Introduction
Lumbar spondylolysis during growth is a fatigue fracture caused by repeated extension and rotational stress on the pars interarticularis because of sports activities. It is commonly found in middle school students and reported even in children aged 6 years. Elementary students often have bilateral occurrences, and many cases have already developed into pseudarthrosis upon initial diagnosis. There is a higher incidence of spina bifida occulta and lumbar spondylolisthesis, resulting in a lower bone union rate. While there are many reports on orthotic therapy for lumbar spondylolysis in high school students, there are few studies comparing bone union rates among different braces for elementary students. This study aims to compare the bone union rates of different braces used for elementary students with lumbar spondylolysis.
Methods
Between April 2012 and January 2019, elementary students diagnosed with lumbar spondylolysis based on magnetic resonance imaging (MRI) and computed tomography (CT) examinations who could be followed up were included. Diagnosis and treatment were based on initial X-ray examination, followed by MRI screening. Lumbar spondylolysis was classified into three stages (early, progressive, terminal) based on sagittal CT images and MRI findings. Three types of braces were used during this period: soft braces from 2012 to 2015, semi-rigid braces from 2015 to 2016, and rigid braces from 2016 to 2019. Braces were worn except during sleep and bath. Bone union in lumbar spondylolysis was defined by the disappearance of the fracture line or improvement on CT. The treatment period was until the bone union was achieved or determined as non-union.

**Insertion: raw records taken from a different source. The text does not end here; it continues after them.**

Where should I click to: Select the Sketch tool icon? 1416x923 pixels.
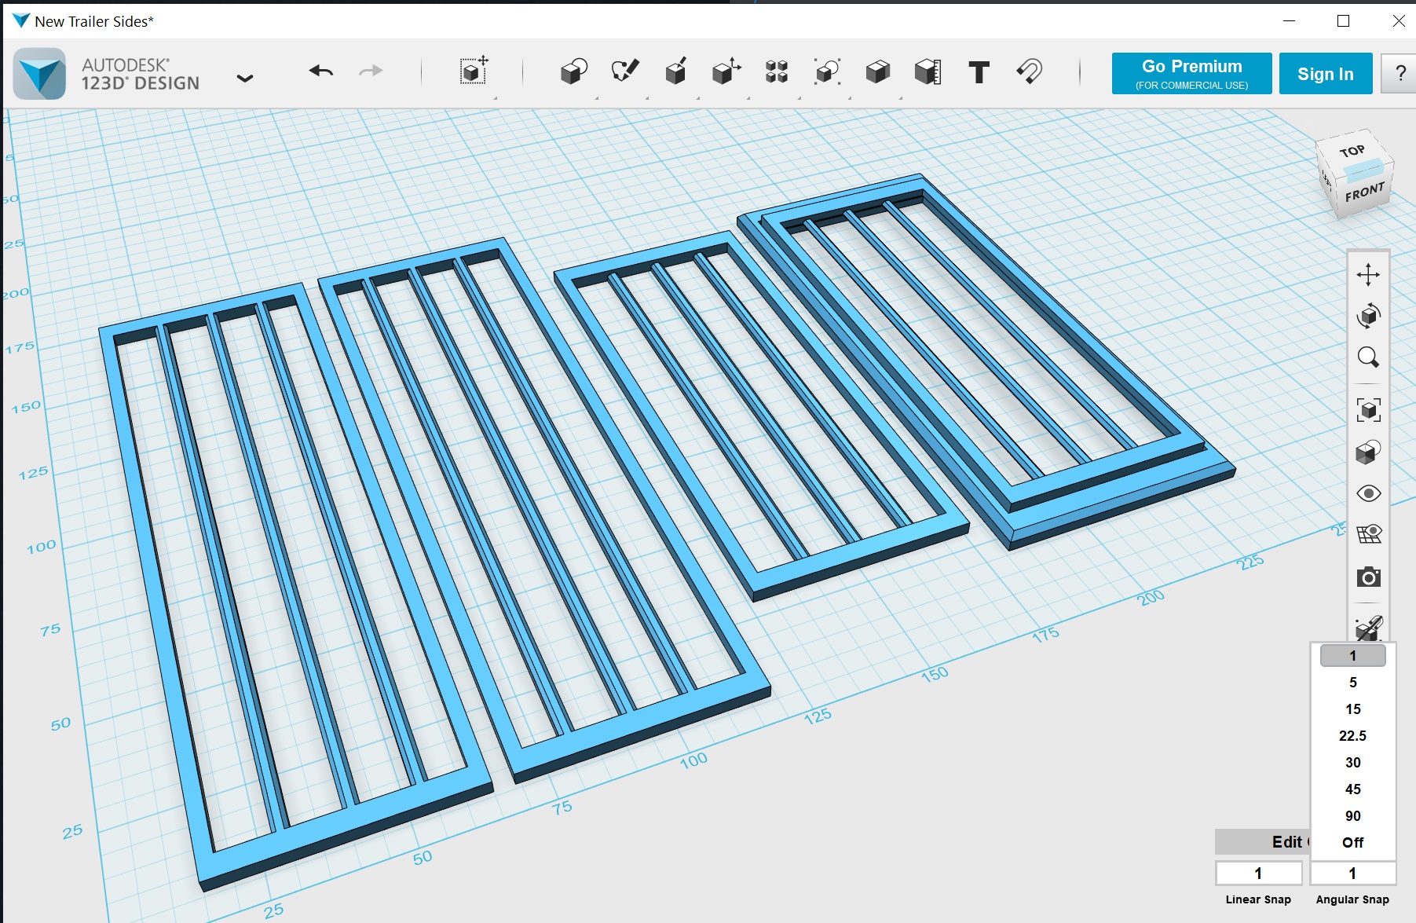click(x=625, y=72)
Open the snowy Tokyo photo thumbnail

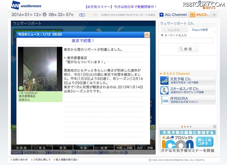tap(40, 68)
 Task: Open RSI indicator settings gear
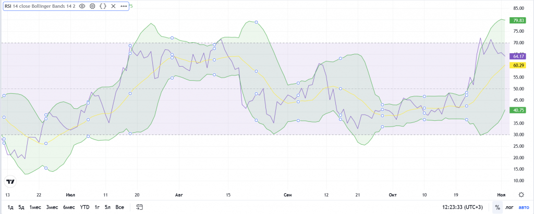[x=92, y=6]
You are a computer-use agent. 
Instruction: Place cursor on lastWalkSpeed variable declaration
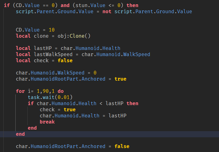[x=47, y=54]
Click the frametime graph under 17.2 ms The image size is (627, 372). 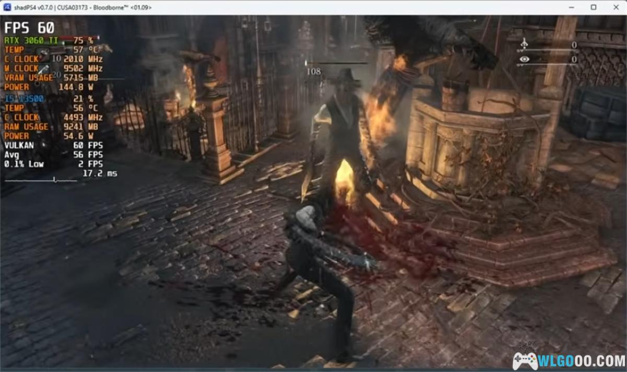pyautogui.click(x=41, y=180)
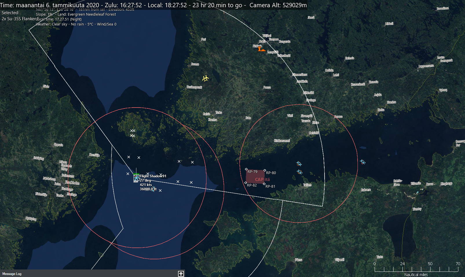
Task: Click the Flight Shadow91 unit label text
Action: tap(153, 176)
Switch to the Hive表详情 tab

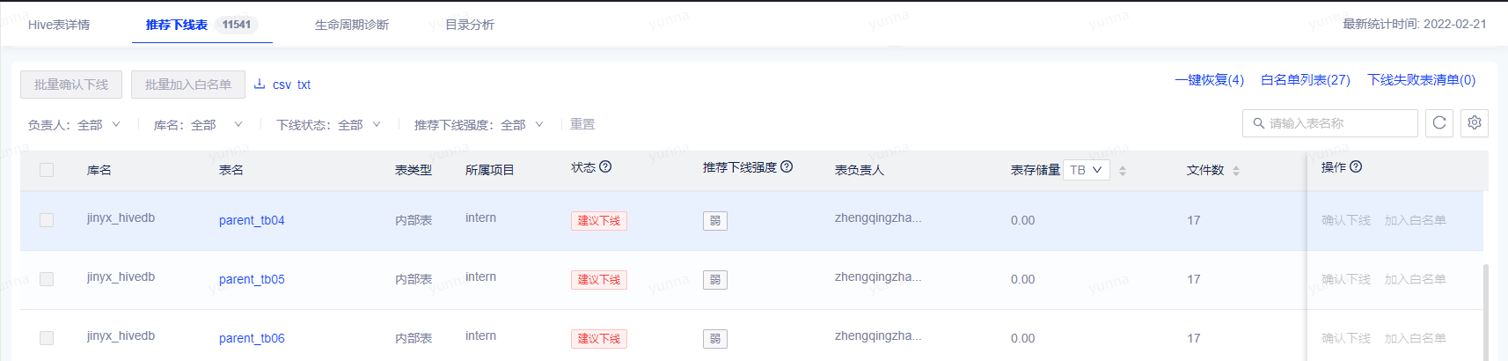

The bone union rate was evaluated for three different types of braces.
Results
32 elementary students (24 males; mean age 10.4 ± 1.4 years) were included. Out of 32 cases, 19 cases (59%) had bilateral lumbar spondylolysis, while 13 cases (41%) had unilateral lumbar spondylolysis. All participants were involved in sports activities. Bone union rates varied with brace types. Using a soft brace, semi-rigid brace, and rigid brace, union rates were achieved at 25% (2 out of 8 sites), 56% (12 out of 18 sites), and 76% (19 out of 25 sites), respectively. Regarding the union rates by stage, early stages showed rates of 50%, 82%, and 87%, while progressive stages showed rates of 0%, 33%, and 71%, respectively. Statistical analysis revealed a significant difference between the soft and rigid brace groups (p=0.015). No significant difference was observed between the soft and semi-rigid groups (p=0.216) or semi-rigid and rigid groups (p=0.158).
Discussion
In this study, the bone union rate with the rigid brace was significantly higher. Extension and rotational stress on the pars interarticularis are significant in the onset of lumbar spondylolysis, and the rigid brace, which restricts both, is superior in fixation strength. Elementary students with lumbar spondylolysis have factors that reduce bone union, requiring more careful management. For the orthotic treatment of lumbar spondylolysis in elementary students, the rigid brace is considered the best. However, for early stages cases, it might be worth considering the use of a semi-rigid brace.